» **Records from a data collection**

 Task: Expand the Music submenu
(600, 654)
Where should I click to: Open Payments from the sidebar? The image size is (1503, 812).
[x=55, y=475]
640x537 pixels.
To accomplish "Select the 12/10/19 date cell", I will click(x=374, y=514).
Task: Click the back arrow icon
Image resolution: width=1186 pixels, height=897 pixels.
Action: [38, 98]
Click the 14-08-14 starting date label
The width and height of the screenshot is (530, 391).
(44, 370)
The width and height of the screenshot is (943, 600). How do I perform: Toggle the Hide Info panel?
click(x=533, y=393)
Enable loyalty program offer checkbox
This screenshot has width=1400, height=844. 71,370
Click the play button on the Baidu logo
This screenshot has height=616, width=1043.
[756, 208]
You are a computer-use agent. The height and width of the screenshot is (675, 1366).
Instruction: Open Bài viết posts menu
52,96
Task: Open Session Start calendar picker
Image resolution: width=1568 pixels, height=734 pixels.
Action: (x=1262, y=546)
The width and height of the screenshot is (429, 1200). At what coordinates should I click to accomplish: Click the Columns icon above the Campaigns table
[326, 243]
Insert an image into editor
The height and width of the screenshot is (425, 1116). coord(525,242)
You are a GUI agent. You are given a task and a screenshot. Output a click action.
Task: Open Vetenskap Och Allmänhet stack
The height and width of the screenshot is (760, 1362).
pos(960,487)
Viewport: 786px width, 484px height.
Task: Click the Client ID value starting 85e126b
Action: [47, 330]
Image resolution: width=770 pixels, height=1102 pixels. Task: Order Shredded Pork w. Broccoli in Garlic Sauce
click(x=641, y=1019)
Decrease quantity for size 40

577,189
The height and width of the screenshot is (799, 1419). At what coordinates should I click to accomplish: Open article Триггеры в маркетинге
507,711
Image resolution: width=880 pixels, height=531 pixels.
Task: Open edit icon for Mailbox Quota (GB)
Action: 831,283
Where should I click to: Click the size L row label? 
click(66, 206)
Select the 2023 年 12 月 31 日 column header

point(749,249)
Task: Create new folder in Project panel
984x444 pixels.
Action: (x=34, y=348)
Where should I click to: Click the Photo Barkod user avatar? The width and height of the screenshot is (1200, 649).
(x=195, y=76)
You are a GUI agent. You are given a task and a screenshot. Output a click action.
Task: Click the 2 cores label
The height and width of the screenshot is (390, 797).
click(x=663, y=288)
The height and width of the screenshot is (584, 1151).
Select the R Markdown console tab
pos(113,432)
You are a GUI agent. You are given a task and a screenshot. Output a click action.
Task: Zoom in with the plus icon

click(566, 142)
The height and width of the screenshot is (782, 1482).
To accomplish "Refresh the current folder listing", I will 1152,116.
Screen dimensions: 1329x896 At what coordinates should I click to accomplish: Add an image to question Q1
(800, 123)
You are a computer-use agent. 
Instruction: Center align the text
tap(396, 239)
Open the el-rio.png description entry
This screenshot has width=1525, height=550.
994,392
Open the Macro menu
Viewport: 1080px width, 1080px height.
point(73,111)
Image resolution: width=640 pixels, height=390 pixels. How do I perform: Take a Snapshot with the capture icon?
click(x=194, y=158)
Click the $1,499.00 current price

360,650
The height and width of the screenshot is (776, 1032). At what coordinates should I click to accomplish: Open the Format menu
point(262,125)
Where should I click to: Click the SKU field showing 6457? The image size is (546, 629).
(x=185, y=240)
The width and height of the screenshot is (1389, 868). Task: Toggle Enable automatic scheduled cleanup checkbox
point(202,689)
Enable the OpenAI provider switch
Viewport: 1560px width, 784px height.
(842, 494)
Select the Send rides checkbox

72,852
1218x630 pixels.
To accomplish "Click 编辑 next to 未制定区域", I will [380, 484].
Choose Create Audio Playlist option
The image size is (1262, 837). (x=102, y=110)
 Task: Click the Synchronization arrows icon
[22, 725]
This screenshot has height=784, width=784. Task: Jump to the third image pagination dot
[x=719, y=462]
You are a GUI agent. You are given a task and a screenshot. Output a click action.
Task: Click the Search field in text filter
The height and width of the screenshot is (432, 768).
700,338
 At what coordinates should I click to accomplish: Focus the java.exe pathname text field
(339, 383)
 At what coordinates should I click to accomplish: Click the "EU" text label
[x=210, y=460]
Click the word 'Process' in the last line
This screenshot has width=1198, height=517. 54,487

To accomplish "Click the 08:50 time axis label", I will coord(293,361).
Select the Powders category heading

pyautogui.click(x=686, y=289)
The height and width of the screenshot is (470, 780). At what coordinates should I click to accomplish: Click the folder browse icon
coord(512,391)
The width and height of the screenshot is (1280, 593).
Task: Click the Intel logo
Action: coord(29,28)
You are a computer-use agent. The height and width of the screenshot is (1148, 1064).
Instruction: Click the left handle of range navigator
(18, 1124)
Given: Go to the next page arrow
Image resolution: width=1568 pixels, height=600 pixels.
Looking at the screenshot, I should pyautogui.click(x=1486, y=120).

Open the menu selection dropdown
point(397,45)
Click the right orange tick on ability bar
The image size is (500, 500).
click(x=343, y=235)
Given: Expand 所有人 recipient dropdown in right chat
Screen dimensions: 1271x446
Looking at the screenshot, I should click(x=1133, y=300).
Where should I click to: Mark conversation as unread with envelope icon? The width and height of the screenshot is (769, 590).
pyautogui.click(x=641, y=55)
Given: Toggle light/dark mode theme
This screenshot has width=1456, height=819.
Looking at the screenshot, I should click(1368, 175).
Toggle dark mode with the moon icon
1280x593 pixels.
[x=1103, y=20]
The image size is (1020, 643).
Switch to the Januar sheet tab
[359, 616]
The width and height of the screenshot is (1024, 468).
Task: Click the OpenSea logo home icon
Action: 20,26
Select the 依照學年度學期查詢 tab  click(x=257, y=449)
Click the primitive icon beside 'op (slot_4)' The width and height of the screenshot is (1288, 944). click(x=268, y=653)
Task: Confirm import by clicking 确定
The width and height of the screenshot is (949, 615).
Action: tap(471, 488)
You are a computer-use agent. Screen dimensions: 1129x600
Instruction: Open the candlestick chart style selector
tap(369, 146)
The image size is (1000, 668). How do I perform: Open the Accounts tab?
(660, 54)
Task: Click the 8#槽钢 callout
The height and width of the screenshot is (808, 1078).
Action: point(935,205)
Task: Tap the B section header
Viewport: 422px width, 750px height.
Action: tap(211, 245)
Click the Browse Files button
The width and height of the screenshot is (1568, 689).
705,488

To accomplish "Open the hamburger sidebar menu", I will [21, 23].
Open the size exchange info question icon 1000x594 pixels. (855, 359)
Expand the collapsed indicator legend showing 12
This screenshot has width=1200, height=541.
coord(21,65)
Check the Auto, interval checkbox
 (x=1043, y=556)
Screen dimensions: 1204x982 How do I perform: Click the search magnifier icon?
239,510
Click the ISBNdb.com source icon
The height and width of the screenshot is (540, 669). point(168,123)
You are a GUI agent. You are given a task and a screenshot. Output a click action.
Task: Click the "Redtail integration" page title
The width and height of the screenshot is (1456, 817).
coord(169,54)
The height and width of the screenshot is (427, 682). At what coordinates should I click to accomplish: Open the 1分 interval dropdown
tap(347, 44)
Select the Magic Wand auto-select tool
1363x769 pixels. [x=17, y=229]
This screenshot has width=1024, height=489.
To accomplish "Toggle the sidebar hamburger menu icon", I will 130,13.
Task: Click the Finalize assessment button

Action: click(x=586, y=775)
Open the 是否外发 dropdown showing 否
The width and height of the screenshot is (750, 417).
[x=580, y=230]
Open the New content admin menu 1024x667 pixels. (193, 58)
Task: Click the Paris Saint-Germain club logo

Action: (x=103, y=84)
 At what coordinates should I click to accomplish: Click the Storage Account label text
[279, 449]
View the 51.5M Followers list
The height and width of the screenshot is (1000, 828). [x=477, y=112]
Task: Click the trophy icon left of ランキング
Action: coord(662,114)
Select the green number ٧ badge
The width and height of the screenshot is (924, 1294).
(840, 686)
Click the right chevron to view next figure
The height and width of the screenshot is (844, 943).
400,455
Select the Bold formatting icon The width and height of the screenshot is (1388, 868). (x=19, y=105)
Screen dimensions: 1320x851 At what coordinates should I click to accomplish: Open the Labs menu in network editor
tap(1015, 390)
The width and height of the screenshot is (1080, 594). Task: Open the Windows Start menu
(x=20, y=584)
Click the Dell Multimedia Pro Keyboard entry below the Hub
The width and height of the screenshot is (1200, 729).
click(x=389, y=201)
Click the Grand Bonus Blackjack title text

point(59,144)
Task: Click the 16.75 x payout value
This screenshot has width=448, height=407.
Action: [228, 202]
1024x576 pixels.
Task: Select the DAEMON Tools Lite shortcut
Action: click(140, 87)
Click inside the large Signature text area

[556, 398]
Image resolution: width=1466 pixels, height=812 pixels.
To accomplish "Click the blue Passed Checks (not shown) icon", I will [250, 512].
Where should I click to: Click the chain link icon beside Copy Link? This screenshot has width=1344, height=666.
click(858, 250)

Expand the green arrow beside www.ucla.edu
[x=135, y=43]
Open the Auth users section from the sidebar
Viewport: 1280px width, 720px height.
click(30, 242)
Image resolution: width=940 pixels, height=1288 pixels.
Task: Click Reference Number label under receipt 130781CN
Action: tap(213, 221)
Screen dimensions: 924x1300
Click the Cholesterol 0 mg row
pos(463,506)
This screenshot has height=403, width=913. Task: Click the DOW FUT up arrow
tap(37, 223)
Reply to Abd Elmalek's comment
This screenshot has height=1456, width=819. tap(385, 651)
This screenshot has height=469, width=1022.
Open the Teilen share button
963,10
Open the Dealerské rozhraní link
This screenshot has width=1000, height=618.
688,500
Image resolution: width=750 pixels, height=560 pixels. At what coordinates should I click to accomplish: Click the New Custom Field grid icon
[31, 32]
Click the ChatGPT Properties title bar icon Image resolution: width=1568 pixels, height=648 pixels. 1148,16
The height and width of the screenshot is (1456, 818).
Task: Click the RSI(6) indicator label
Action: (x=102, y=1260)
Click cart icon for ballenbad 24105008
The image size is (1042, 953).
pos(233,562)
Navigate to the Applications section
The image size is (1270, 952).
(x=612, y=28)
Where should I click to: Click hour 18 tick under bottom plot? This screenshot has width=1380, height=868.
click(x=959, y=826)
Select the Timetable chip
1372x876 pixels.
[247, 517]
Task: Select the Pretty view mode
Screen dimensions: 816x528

» **Your objective**
Take every line above where "computer" appears and copy it.

» **Answer space**
You are a computer-use agent. The height and width of the screenshot is (675, 1366).
You are a computer-use agent. 
You are a computer-use agent. The height and width of the screenshot is (1148, 1064).
You are a computer-use agent. Screen dimensions: 1129x600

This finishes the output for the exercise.